This page contains a single entry from the blog posted on September 1, 2007 12:49 PM.
The previous post in this blog was Sure signs.
The next post in this blog is It will infiltrate your chips....
Many more can be found on the main index page or by looking through the archives.
Oregon's going to refund 18.6 percent of your state income taxes from 2006 in the infamous "kicker" checks. Do the math -- that's a lot of dough! Way more than I can ever remember it being.
The money should roll in sometime during the upcoming holiday season. Consider it spent.
Comments (17)
Yay, we don't have a rainy day fund, and I get a check for our state's poor fiscal planning! Then again, what are the odds that the state will ever again hurt for money like we did a few years ago?
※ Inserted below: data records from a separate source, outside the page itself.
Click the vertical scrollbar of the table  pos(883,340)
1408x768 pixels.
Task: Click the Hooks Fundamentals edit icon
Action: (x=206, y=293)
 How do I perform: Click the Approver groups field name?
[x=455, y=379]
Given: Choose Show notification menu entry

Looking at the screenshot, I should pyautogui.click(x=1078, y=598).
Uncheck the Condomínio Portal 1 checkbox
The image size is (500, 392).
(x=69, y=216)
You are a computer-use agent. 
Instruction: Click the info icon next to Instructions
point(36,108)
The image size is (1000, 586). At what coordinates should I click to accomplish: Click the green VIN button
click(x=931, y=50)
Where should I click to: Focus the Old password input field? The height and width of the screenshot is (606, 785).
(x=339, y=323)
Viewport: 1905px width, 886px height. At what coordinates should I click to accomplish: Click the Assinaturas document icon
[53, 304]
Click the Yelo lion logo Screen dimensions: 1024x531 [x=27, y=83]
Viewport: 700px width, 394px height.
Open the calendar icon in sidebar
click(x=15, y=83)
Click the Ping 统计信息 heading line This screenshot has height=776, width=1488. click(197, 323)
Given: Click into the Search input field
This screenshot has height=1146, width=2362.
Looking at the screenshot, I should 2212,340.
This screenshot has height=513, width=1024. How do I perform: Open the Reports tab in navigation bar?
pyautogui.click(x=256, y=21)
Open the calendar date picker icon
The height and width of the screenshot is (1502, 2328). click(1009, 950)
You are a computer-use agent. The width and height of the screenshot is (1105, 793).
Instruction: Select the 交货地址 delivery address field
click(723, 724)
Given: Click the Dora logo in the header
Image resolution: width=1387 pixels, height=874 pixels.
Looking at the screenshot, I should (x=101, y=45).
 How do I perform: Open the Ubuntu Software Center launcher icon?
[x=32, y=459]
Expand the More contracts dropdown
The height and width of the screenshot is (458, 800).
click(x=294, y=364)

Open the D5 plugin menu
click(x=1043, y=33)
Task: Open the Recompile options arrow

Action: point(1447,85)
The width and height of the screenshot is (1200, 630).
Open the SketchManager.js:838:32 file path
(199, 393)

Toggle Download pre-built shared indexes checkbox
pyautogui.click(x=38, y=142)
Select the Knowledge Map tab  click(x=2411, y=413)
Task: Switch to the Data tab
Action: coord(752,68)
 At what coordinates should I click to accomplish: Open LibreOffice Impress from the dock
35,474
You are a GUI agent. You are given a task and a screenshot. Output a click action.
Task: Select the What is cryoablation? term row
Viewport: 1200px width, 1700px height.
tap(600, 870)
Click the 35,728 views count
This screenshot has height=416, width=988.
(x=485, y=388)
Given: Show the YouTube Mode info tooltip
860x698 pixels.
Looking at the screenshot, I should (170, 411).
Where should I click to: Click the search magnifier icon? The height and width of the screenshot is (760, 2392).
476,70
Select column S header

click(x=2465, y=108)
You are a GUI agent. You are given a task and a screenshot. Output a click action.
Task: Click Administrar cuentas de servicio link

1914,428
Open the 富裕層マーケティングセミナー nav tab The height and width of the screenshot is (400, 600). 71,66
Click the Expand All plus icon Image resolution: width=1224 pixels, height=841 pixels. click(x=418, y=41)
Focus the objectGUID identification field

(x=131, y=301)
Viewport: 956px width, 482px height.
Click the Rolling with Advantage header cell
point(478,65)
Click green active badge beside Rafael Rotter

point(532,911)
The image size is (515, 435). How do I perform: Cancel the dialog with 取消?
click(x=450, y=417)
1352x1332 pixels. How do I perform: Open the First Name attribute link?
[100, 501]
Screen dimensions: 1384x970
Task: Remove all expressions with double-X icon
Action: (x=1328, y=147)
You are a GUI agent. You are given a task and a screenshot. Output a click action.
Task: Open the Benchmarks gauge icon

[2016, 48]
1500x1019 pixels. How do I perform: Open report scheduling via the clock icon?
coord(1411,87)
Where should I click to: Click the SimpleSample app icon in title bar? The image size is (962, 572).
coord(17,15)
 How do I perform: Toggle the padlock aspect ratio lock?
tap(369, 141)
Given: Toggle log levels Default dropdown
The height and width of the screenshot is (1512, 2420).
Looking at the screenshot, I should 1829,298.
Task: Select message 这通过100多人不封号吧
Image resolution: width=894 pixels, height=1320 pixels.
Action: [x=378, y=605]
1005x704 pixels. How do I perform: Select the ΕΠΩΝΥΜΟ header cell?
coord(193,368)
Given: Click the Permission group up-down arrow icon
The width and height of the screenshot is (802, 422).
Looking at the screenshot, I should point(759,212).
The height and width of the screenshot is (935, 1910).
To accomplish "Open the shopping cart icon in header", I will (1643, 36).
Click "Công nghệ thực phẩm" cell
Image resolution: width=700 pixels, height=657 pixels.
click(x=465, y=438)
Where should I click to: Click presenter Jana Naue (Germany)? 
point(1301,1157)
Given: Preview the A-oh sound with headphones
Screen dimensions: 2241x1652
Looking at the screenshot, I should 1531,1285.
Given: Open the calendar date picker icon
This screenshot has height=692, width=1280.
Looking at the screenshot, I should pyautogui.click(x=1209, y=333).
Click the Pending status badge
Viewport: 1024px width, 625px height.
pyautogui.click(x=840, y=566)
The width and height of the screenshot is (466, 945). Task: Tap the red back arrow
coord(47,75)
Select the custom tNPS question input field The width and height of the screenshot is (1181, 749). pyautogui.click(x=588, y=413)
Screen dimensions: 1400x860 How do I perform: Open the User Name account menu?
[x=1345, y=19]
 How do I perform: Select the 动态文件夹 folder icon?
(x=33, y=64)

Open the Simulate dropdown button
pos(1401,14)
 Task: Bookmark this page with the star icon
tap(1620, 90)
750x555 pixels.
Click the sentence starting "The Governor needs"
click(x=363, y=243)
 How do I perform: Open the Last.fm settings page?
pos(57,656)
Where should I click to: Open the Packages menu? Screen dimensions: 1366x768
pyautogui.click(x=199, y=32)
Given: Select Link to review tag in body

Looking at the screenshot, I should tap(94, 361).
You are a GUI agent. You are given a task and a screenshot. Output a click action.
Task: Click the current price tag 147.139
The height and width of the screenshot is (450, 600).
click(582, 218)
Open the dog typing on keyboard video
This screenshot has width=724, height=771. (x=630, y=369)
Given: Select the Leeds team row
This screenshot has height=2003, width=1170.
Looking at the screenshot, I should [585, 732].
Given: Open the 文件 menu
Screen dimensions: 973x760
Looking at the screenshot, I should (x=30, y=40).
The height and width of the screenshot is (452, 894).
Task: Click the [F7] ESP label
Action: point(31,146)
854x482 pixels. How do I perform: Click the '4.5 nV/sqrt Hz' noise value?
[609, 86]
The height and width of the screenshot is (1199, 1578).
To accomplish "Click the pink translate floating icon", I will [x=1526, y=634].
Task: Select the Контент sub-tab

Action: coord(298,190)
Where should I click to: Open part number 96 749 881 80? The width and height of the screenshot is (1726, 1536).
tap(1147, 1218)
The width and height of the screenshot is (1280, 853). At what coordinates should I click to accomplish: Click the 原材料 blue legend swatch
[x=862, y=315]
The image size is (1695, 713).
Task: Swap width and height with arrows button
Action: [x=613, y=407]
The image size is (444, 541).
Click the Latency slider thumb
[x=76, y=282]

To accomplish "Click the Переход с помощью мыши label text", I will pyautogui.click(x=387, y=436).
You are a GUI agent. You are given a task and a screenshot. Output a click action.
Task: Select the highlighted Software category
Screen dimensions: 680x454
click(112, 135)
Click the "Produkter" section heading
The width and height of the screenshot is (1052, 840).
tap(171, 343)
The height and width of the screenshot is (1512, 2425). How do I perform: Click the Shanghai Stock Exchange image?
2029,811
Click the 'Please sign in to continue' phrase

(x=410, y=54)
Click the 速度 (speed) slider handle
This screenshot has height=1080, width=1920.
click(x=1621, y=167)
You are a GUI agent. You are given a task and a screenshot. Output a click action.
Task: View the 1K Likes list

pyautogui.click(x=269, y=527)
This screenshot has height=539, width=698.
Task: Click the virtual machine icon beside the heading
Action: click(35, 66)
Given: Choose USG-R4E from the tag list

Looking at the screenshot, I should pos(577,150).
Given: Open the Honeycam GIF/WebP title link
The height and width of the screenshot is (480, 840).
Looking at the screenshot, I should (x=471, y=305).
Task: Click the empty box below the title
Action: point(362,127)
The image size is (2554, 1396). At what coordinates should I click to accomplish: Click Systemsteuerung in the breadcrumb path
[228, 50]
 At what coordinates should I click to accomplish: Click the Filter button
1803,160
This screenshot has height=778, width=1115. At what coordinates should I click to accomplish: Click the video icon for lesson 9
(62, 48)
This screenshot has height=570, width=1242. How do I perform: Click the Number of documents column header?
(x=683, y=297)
I beleive they did set up a rainy day fund after all. Besides, they would blow thru any rainy day fund they set up. Look at CoP, it gets $30M extra and all of a sudden we need doula training.
Giving it back to the people who paid it is the best way to invest it.
The kciker comes from what is above and beyond forecasted budgeted amounts any way.
What about all those bridges that are falling apart? Wouldn't repairing the bridges be a better investment than chinese-made lead-impregnated toys for under the christmas trees???
This kicker is a really dumb idea, particularly in a State where the basic infrastructure is falling into disrepair. I don't need the money. I will just spend it on useless crap. Why not collectively invest it in public facilities - like roads, parks, hiking trails, sewage treatment plants, etc. Think about it.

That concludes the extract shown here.